Tree structure between features is easy to find, with hierarchical clustering providing a degree of insight into the feature space that is not achieved by other methods like U-MAP. I would interpret this as a kind of “global structure” whereas day of the week geometry is probably more local. It seems totally plausible that a tree is a reasonable characterisation of structure at a high level without being a perfect characterisation.
The days of the week/months of the year lie on a circle, in order. Let’s be clear about what the interesting finding is from Engels et al.: it’s not that all the days of the week have high cosine sim with each other, or even really that they live in a subspace, but that they are in order!

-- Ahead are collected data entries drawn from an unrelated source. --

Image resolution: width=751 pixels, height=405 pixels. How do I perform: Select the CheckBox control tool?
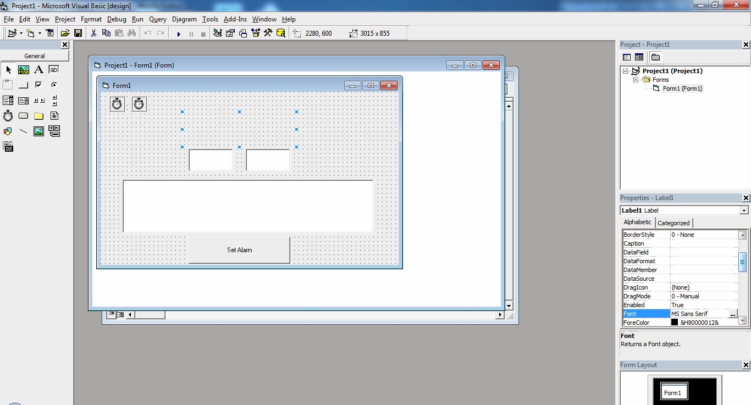[38, 85]
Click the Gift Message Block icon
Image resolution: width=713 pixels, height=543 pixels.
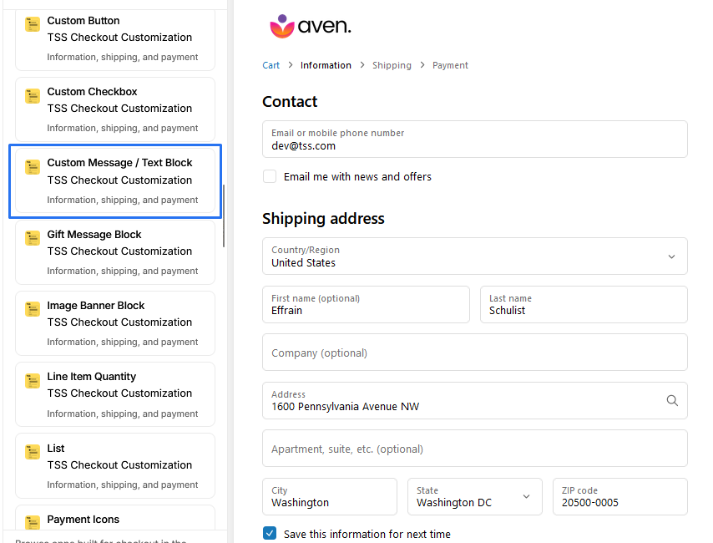[33, 238]
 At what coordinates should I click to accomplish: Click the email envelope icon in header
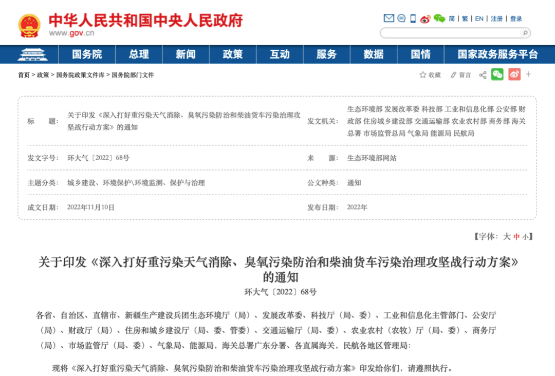pos(389,18)
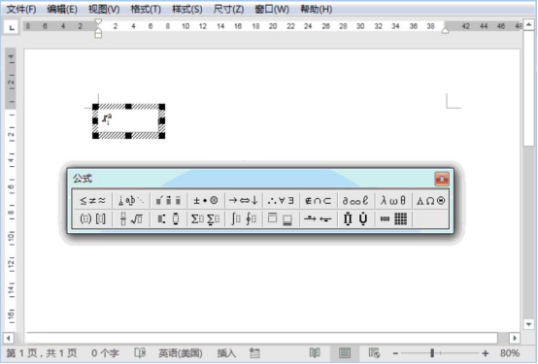538x364 pixels.
Task: Click the vertical scrollbar down arrow
Action: (528, 324)
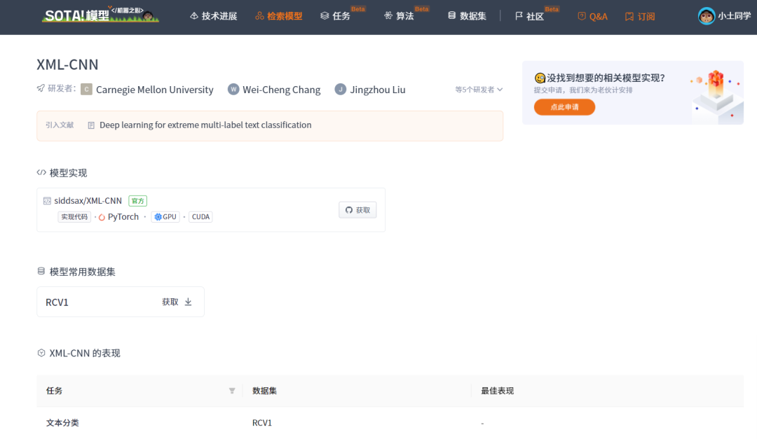Open the siddsax/XML-CNN repository link

click(88, 200)
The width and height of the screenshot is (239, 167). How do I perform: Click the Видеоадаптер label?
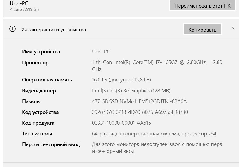tap(39, 91)
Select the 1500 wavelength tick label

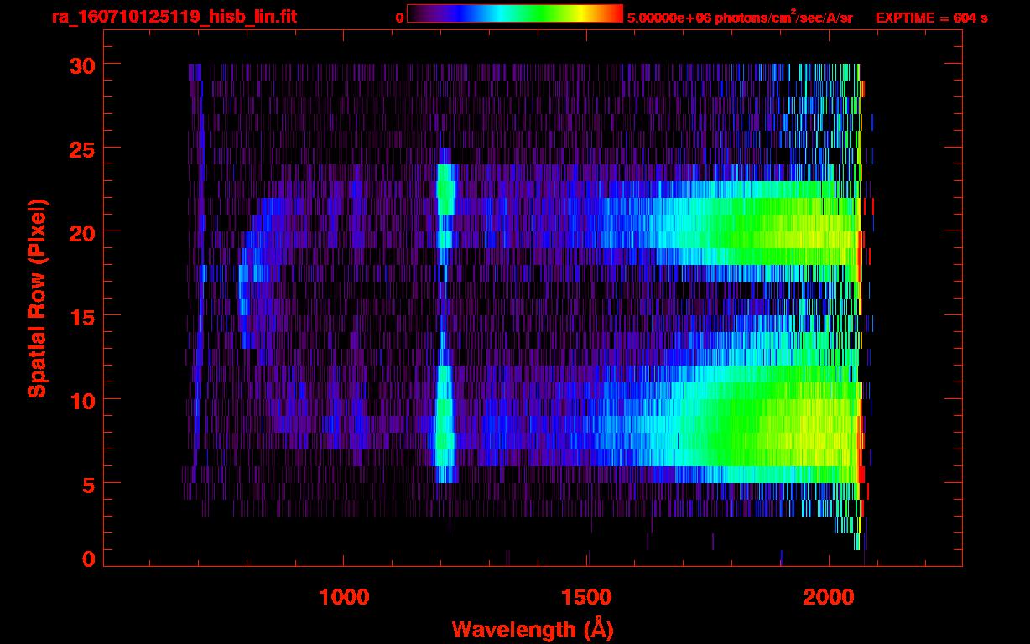coord(586,597)
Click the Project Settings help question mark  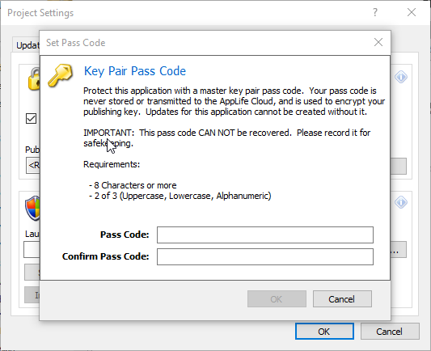pyautogui.click(x=375, y=12)
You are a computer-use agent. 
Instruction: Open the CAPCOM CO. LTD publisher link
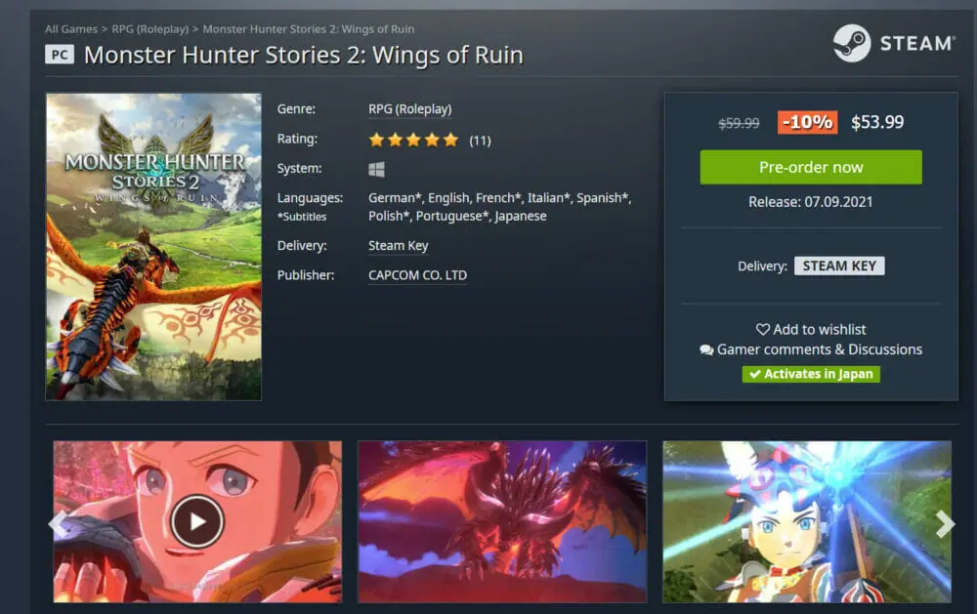[x=417, y=275]
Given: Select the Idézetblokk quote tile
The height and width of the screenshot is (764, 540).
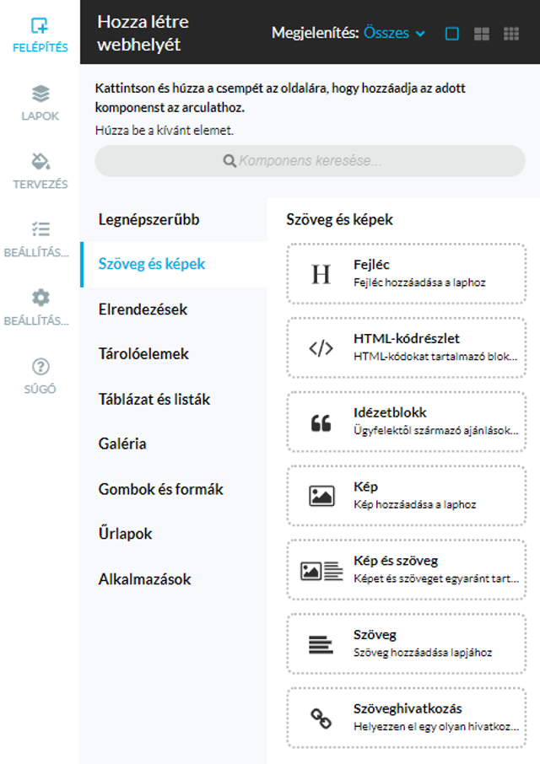Looking at the screenshot, I should [x=407, y=422].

I think another part of the result here was that the PCA of the lower dimensional space spanned by the day of the week features was much clearer in showing the geometry than simply doing PCA over the decoder weights (see below). I double checked this just now and you can actually get the correct ordering just on the features but it’s much less obvious what’s happening (imo). If you look at these features, they also tend to fire on days of multiple days of the week with different strengths. The lesson here is that co-occurence of feature may matter a lot in particular subspaces.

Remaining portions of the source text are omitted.